The study is based on cross-sectional survey data from the 3rd (2005-06) and 4th (2015-16) round of National Family Health Survey (NFHS). NFHS is a large-scale and multi-round survey that provides information about emerging Maternal and Child Health issues in India [25, 26]. The NFHS follows a multistage stratified random sampling design, and from each state, primary sampling units (PSU) are drawn by applying probability proportional to size (PPS) and systematic sampling methods.

The inequality has been measured for 14 states, namely Uttar Pradesh (UP), Bihar (BH), Maharashtra (MH), Andhra Pradesh (AP), Karnataka (KA), Uttarakhand (UK), Jharkhand (JH), Odisha (OR), Assam (AS), Gujarat (GJ), Himachal Pradesh (HP), Jammu & Kashmir (JK), West Bengal (WB) and Manipur (MN). The remaining states are excluded due to inadequacy in sample size.

Defining variables

Outcome variables

The present study used three vital indicators of maternal health care: full antenatal care (ANC), skilled attendants at birth (SBA) and postnatal care (PNC) as outcome variables. The definition used in calculating each of the variables which are given below-

Full antenatal care is defined as women who had four or more visits for ANC, had at least one tetanus injection and consumed 100 IFA tablets/syrup for the last birth [20, 26].

Skilled attendants at birth is defined as the deliveries conducted either in a medical institution or at home assisted by a skilled person (doctor/nurse/Lady Health Visitor (LHV)/Auxiliary Nurse Midwife (ANM) for the last birth that occurred during the last five years preceding the survey [26, 27].

Postnatal Care includes those women who went for the check-up to any health facilities/doctors within 48 hours of delivery for their last birth. All indicators are based on the deliveries conducted in five years preceding the NFHS survey in both rounds [26].

Explanatory variables

The explanatory variables used in the study are wealth index, place of residence (urban, rural), age in years (15-24, 25-34 and 35-49), birth order (1, 2, 3 and above), education (no education, primary education, secondary education and higher education), caste (Scheduled Caste (SC), Scheduled Tribe (ST), Other backward Class (OBC), and Others) and mass media exposure (No, Yes).

Statistical approach

This paper used the wealth index as a proxy measure of household economic status in the absence of income. NFHS provides five categories of wealth index, for instance, poorest, poorer, middle, richer and richest. Further, wealth index was categorizedas dichotomous variable i.e. poor (poorest and poorer) and non-poor (middle, richer and richest) to assess the wealth related differentialsin maternity care among Muslims.

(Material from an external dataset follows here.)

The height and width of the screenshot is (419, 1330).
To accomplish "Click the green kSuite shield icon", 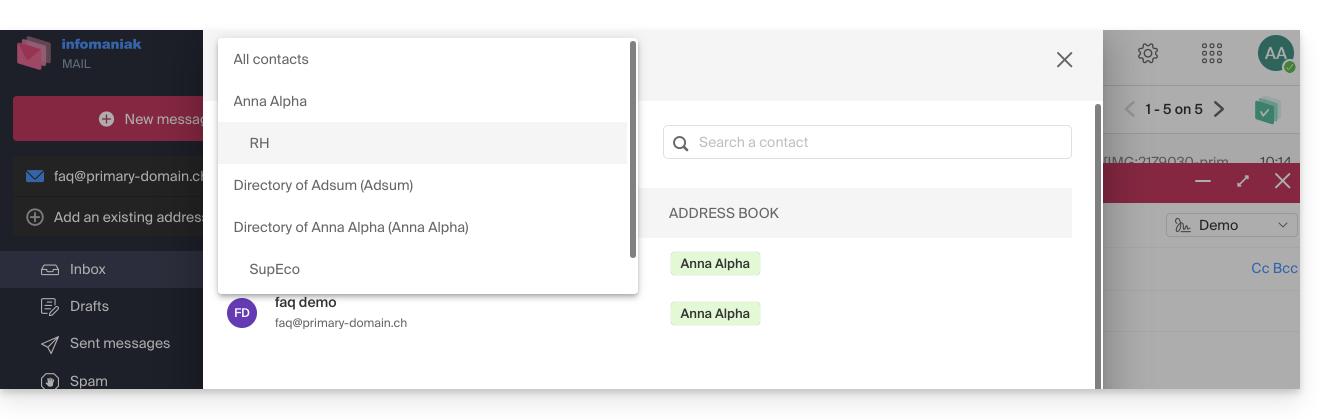I will click(x=1267, y=110).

For calculation of CI, wealth index has been divided into five equal quintiles, and for decomposition analysis, the continuous wealth index variable has been used. For decomposition analysis, a dummy of each variable has been generated, and place of residence (rural), age of women (15-24), birth order (first), women’s education (no education), caste (Others) and mass media exposure (No) have been taken as reference category.

Concentration index (CI)

The Concentration Index (CI) is applied to measure the health-related income inequality in full antenatal care, skilled attendants at birth and postnatal care. The concentration index is defined as the twice of the area between the concentration curve and the line of equality.

The CI curve plots the cumulative percentage of the health outcome variable (y-axis) on the cumulative percentage of the sample population, ranked by socio-economic status (x-axis). CI value varies from -1 to +1. A zero value of the concentration index indicates no inequality. A positive value of CI means pro-rich inequality and vice versa. When the CI curve lies below the line of equality, it demonstrates the disproportionate concentration of the outcome variables among the better-off and vice versa. The value of CI quantifies the extent of socio-economic inequality. The larger the absolute value, the more significant the inequalities.

$$\mathbf{C}=\frac{\mathbf{2}}{\boldsymbol{\mu}}\boldsymbol{\operatorname{cov}}\left({\boldsymbol{y}}_{\boldsymbol{i}},{\boldsymbol{R}}_{\boldsymbol{i}}\right)$$
(1)

Where Cis the concentration index; yi is the outcome variable index; Ri is the fractional rank of individual, i in the distribution of socio-economic position; μ is the mean of the outcome variable of the sample, and cov denotes the covariance.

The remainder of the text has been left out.